Doch trotz schwerer Schäden und 43.000 Ziviltoten erreichte der Bombenterror weder einen
Zusammenbruch der Moral in der Zivilgesellschaft noch den der Kriegswirtschaft. Zugleich
wird schon hier offenbar, wie nicht nur die Angegriffenen den Gegner überschätzten und
die Angreifer schon rein zahlenmäßig die Verteidiger unterschätzten sämtliche
Luftwaffenführungen überschätzten die Effizienz und den Erfolg ihrer Angriffe in teils
eklatanter Weise.
Was nun die höchst kontroverse Bombardierung ziviler Ziele angeht, wird hier
nachgewiesen, dass es Churchill war, der von Beginn an Flächenbombardements deutscher
Städte für gerechtfertigt hielt, während Hitler hier eher ein Reagierender war. Noch
kritischer erweisen sich die massiven alliierten Bombardierungen Frankreichs und Italiens
immerhin hatte Frankreich 53.000 Bombenopfer zu beklagen.
Der Autor geht aber auch der spannenden Frage nach, warum keine der bombardierten
Gesellschaften wie von den Militärs erwartet zusammenbrach. Selbst die massiven Angriffe
auf Sofia, die Bulgarien aus dem Bündnis mit den Nazis treiben sollten, oder die auf das
kriegsmüde Mussolini-Italien beschleunigten allenfalls entsprechende Entwicklungen.
Frappierend erweisen sich dagegen die Fakten für das Deutsche Reich, das trotz schwerster
Daueroffensiven - und selbst, als sich die 8. US-Army auf die Bombardierung nutzbringender
Ziele wie die erdölverarbeitende Industrie und die Flugzeugproduktion verlegte die
Produktionszahlen der Kriegsindustrie 1944 einen unglaublichen Höchststand erreichte.

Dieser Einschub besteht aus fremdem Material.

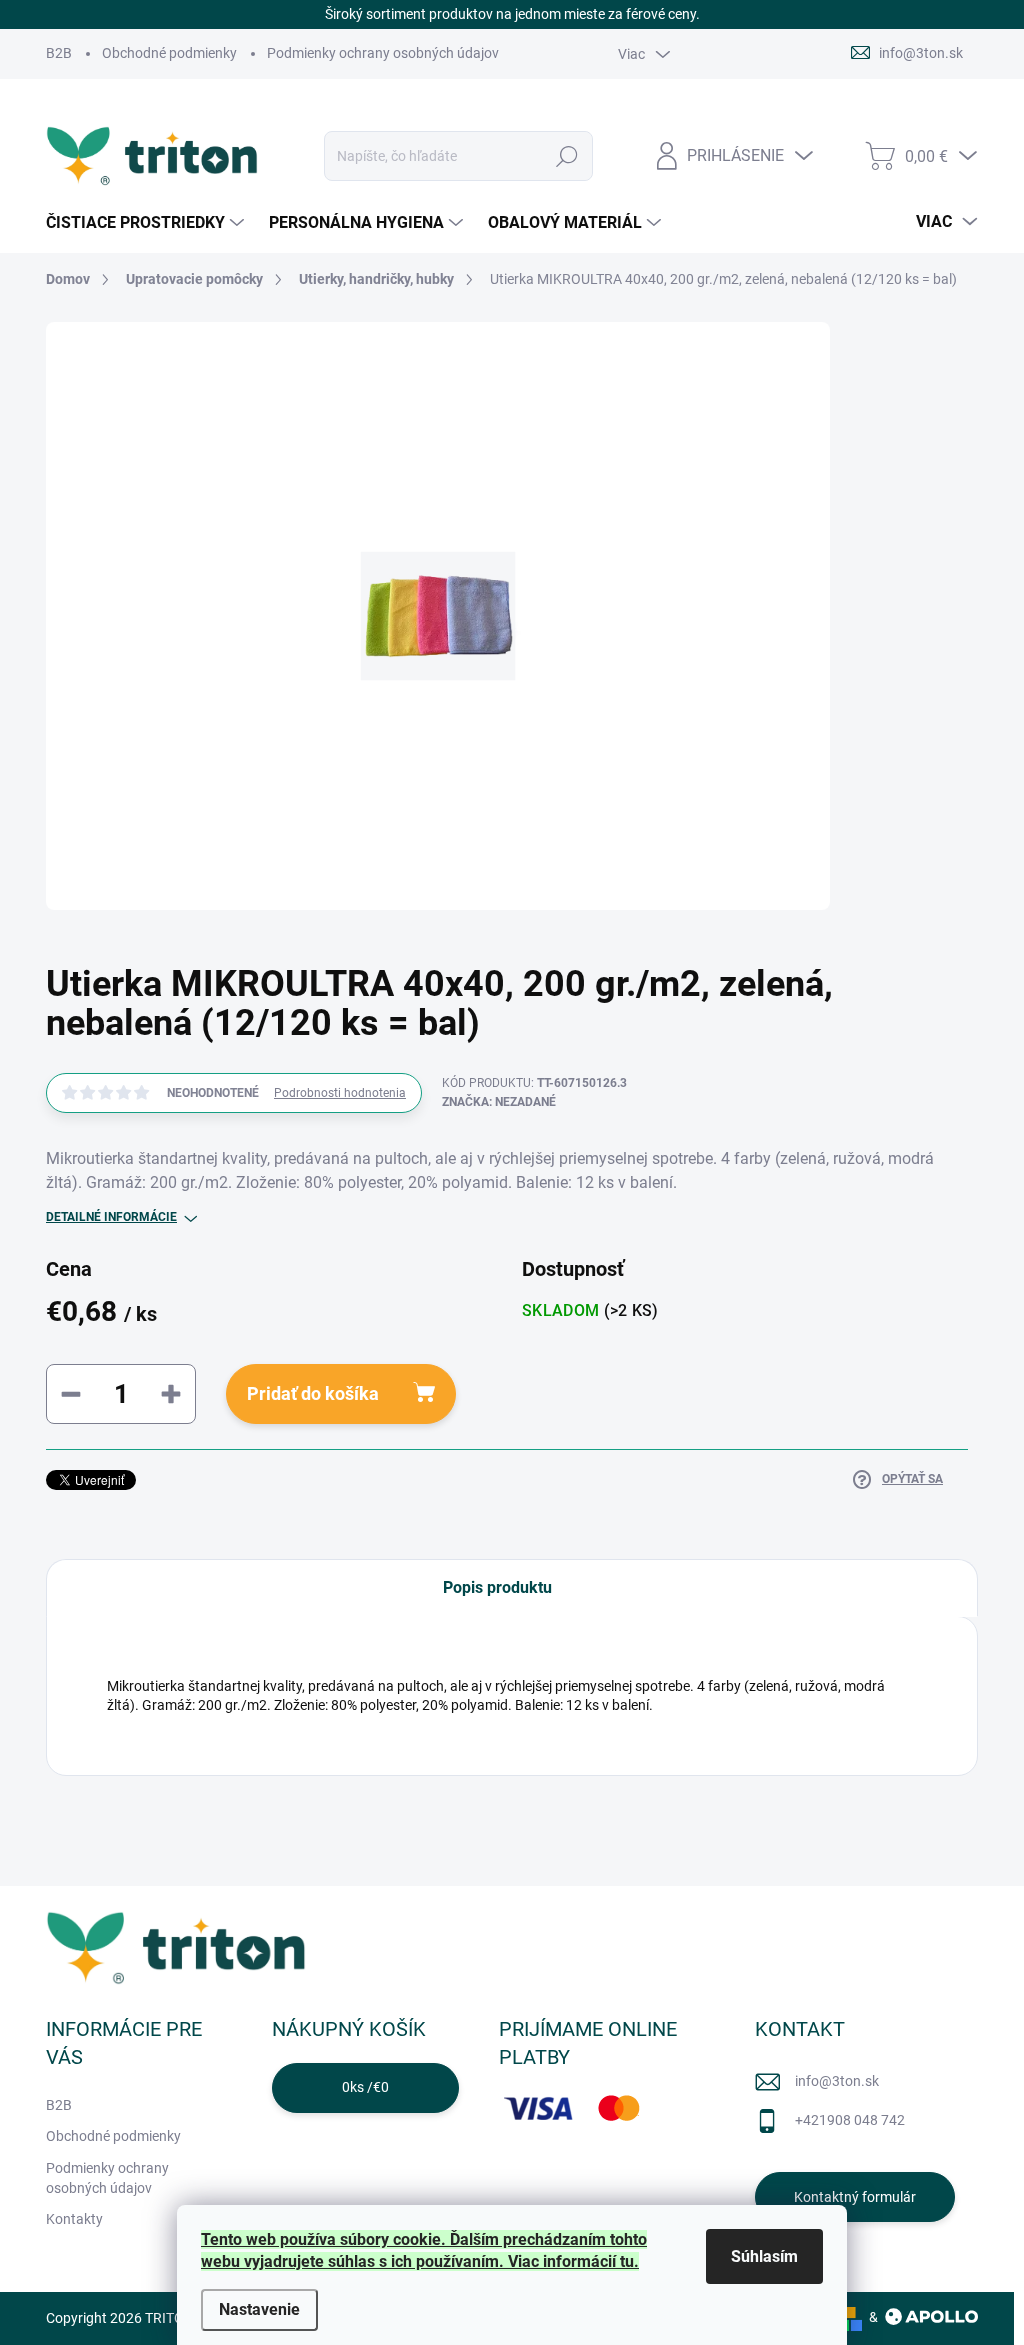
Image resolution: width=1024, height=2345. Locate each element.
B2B (59, 53)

Als
Schwächen, die den Einschätzungen von Befehlshabern wie Reichsluftmarschall Göring und
Bomber-Harris massiv entgegenstanden, werden hier zudem gravierende Fehler in
Technik und Effektivität aufgedeckt.
Die Fülle des Materials ist gewaltig, doch Richard Overy lässt nichts Wichtiges aus,
rückt Verhältnisse ins richtige Licht und geht bei all dem mit wissenschaftlicher
Neutralität vor. Auch weniger beachtete Aspekte wie Stand und Entwicklung von
militärischen und zivilen Luftschutzmaßnahmen oder die kleine aber strategisch
bedeutsame Insel Malta als meistbombardierter Ort der Welt finden lebendig
geschriebene Erwähnung. Mit all seinen hervorragenden Qualitäten dürfte Overys Buch das
konkurrenzlose Standardwerk zum Thema sein und in keiner Gesamtschau zum Zweiten Weltkrieg
fehlen.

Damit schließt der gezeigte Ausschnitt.